Artificial neural network analysis for radiative bioconvective Jeffrey nanofluid flow with Soret and Dufour impacts

Presently, the concept of artificial neural networks represents an innovative and transformative approach with wide-ranging applications across industrial, mechanical, pharmaceutical, and automotive domains. This article employs numerical computing approach for chemically reactive flow of an incompressible Jeffrey nanofluid between coaxial cylinders. Backpropagated neural networks (BNNs) are utilized. Outer cylinder remains stationary while the inner cylinder is stretched. Presence of gyrotactic microorganism is ensured. Besides this the salient features of thermophoresis, radiation and Brownian movement. Convection conditions of heat and mass transfer in presence of Soret and Dufour features are explored. The relevant problems are computed through BVP4c for reference data used in view of training Levenberg–Marquardt algorithm based upon (LMA-BNNs).

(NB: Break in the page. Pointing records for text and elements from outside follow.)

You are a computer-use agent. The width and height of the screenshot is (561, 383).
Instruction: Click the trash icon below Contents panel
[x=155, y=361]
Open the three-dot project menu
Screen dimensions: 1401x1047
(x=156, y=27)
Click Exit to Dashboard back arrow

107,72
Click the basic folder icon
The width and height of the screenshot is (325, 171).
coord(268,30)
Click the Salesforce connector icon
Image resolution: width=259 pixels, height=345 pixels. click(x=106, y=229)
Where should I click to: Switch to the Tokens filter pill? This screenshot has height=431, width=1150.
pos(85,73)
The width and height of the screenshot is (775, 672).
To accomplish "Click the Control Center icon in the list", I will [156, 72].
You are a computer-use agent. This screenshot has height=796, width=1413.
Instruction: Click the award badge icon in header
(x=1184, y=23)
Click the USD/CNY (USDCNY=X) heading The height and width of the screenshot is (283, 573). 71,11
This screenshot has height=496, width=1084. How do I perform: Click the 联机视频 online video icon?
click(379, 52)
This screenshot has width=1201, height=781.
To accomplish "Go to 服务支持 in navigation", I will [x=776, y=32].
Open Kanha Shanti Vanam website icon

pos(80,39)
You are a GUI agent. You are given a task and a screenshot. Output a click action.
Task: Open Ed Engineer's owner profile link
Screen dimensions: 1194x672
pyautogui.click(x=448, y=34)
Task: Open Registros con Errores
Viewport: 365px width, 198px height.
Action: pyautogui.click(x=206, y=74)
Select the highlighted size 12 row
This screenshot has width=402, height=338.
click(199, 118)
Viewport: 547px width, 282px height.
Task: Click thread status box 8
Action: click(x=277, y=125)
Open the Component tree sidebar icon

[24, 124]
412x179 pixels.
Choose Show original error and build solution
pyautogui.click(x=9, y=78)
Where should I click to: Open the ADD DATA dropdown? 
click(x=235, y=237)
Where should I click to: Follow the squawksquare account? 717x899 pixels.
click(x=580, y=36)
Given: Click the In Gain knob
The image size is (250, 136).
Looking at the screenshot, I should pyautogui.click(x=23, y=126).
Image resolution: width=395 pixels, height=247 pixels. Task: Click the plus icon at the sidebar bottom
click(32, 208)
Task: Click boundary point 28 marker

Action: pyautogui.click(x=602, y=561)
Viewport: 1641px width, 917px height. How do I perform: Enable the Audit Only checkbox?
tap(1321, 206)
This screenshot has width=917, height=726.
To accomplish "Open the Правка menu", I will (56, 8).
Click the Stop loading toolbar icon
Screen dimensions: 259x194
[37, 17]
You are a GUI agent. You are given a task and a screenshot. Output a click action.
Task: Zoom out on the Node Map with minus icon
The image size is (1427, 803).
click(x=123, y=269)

The neural networks are trained, validated and tested to obtain optimal level of generalization and learning. The Levenberg–Marquardt backpropagation algorithm is utilized to minimize mean square error (MSE) in order to predict accurate solution under different parametric conditions. Comparative analyses (using statistical measures such as correlation coefficient, MSE, regression plot and error histogram) confirm the strength and validity of BNN treatment. Finally, the physical quantities of interest for influential variables are examined. Main results are concluded. Both temperature and Nusselt number against thermal Biot number have same response qualitatively.